Il decuplo Silver Edition (Musique Intemporelle, 1994) raccoglie decine di musiche realizzate per occasioni diverse, così come farà il successivo (e altrettanto decuplo) Historic Edition (Manikin, 1995), che comprende un frammento della leggendaria Poet (nonchè materiale del periodo Tangerine Dream).

Riprendendo spunti che aveva lasciato in sospeso ai tempi di Voices Of Syn e di Aphrica, Schulze tenta anche la sua prima opera teatrale, Totentag (ZYX, 1994), confermando che la maturità lo attrae inesorabilmente verso la musica classica. L'opera è dedicata al filosofo Trakl, e riprende temi abbozzati su Audentity e X.

Il doppio In Blue (ZYX, 1995) segna invece un ritorno (dopo cinque anni di bizzarrie) al suo formato più tipico.
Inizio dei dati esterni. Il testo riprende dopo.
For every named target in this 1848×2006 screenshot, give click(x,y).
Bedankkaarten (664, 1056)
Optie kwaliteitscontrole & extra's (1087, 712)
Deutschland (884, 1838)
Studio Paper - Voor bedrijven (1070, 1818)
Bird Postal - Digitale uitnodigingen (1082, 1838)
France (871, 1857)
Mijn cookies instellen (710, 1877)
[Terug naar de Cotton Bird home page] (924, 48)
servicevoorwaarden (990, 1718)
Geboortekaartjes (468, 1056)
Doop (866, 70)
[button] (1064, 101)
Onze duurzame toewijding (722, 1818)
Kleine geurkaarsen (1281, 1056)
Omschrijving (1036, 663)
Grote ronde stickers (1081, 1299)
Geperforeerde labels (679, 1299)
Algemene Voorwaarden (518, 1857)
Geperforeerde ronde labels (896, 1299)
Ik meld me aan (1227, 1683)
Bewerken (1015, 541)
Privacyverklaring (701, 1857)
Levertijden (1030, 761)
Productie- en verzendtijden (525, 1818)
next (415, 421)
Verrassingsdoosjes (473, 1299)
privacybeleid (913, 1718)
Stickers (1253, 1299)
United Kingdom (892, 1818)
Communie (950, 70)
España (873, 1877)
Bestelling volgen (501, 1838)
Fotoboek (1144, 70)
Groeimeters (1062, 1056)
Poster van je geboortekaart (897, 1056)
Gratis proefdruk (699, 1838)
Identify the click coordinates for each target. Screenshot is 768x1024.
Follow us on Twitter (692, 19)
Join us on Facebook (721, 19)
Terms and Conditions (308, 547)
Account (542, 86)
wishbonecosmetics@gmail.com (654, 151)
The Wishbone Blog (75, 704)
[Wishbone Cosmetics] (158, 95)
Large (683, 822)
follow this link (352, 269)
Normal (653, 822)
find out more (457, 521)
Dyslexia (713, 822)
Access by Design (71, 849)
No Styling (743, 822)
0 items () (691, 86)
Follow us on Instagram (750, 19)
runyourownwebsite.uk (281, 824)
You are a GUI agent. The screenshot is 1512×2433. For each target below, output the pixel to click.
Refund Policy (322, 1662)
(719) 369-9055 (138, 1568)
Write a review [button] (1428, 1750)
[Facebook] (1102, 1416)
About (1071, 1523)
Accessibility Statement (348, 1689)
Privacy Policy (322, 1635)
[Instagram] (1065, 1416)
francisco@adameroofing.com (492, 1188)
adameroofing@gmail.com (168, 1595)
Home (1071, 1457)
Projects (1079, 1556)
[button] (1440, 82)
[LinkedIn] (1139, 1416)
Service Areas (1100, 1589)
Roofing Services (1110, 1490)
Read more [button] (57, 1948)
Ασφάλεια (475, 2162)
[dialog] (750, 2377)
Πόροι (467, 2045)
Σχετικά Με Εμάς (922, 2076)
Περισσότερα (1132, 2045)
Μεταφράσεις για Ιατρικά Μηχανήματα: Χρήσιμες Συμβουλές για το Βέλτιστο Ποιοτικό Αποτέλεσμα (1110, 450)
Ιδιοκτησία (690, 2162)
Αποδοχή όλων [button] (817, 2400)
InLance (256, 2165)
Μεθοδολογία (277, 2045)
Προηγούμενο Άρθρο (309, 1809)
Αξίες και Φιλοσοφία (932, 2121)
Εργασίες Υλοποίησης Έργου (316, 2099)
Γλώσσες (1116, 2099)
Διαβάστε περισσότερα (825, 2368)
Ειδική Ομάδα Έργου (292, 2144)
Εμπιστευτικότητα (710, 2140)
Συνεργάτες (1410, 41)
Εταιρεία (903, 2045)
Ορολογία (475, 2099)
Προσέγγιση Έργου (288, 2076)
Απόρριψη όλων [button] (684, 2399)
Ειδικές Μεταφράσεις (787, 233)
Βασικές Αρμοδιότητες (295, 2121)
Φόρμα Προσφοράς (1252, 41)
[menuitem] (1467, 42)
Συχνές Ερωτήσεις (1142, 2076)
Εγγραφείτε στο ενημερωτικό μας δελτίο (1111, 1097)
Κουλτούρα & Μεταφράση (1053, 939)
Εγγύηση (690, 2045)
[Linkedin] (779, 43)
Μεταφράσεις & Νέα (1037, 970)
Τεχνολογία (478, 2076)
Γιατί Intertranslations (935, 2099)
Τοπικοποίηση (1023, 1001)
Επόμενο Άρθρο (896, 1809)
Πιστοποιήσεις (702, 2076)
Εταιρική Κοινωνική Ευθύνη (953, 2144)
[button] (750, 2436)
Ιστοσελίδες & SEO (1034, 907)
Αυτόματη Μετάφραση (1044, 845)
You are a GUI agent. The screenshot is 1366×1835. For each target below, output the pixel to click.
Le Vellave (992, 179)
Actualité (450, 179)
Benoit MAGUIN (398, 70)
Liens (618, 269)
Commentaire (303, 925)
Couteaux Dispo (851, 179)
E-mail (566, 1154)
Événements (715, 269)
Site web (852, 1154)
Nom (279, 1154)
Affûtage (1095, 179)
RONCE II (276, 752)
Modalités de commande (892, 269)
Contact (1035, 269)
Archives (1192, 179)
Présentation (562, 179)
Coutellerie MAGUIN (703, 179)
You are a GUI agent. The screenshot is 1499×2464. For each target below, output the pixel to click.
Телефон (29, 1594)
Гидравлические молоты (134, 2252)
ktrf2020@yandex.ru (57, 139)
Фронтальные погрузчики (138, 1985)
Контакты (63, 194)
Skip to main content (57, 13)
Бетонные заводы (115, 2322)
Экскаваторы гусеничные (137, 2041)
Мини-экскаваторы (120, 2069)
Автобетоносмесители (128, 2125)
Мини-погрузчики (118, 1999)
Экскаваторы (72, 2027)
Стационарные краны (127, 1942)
Le tre lunghe composizioni (Into The Blue, Serenade In Blue e Return Of The Tempel) danno la misura di quanto sia maturata l'arte del contrappunto elettronico di Schulze.

Nel frattempo Schulze aveva anche rispolverato la sigla Richard Wahnfried per gli album Trancelation (ZYX, 1994), Trance Appeal (ZYX, 1996), Drums'n'Balls (ZYX, 1997).

Negli anni '90 l'attività di Schulze oscilla pertanto fra slanci titanici alla ricerca dell'opera che lo consacri ai posteri e meschinità commerciali di nessun valore artistico. Il doppio Are You Sequenced (ZYX, 1996) e il live/studio album Dosburg Online (ZYX, 1997) denotano un'altra profonda crisi creativa. Jubilee Edition (ZYX, 1997) e` un insulto all'intelligenza dei suoi fans: 25 album che raccolgono tutti i brani scartati dagli album precedenti per un totale di quasi duemila minuti di pessima musica. Altrettanto deprimente e` la serie dei The Dark Side Of The Moog (Fax, 1994 - 2001), registrati con Pete Namlook, che usciranno a cateratta nel decennio successivo.

Contemporary Works vol 1 (Manikin, 2000) and vol 2 (2002) are multiple-CD box-sets that collect assorted compositions of the 1990s.

Schulze kept speculating on his unreleased music or limited-edition music with the 50-disc CD box set The Ultimate Edition (2000), that collected Silver Edition, Historic Edition and Jubilee Edition and other amateurish music.

La Vie Electronique is another series of multiple-CD box-sets that collect unreleased music from the early days. The artistic quality is poor to say the least.

Dziekuje Bardzo (2009) was a collaboration between Lisa Gerrard and Klaus Schulze.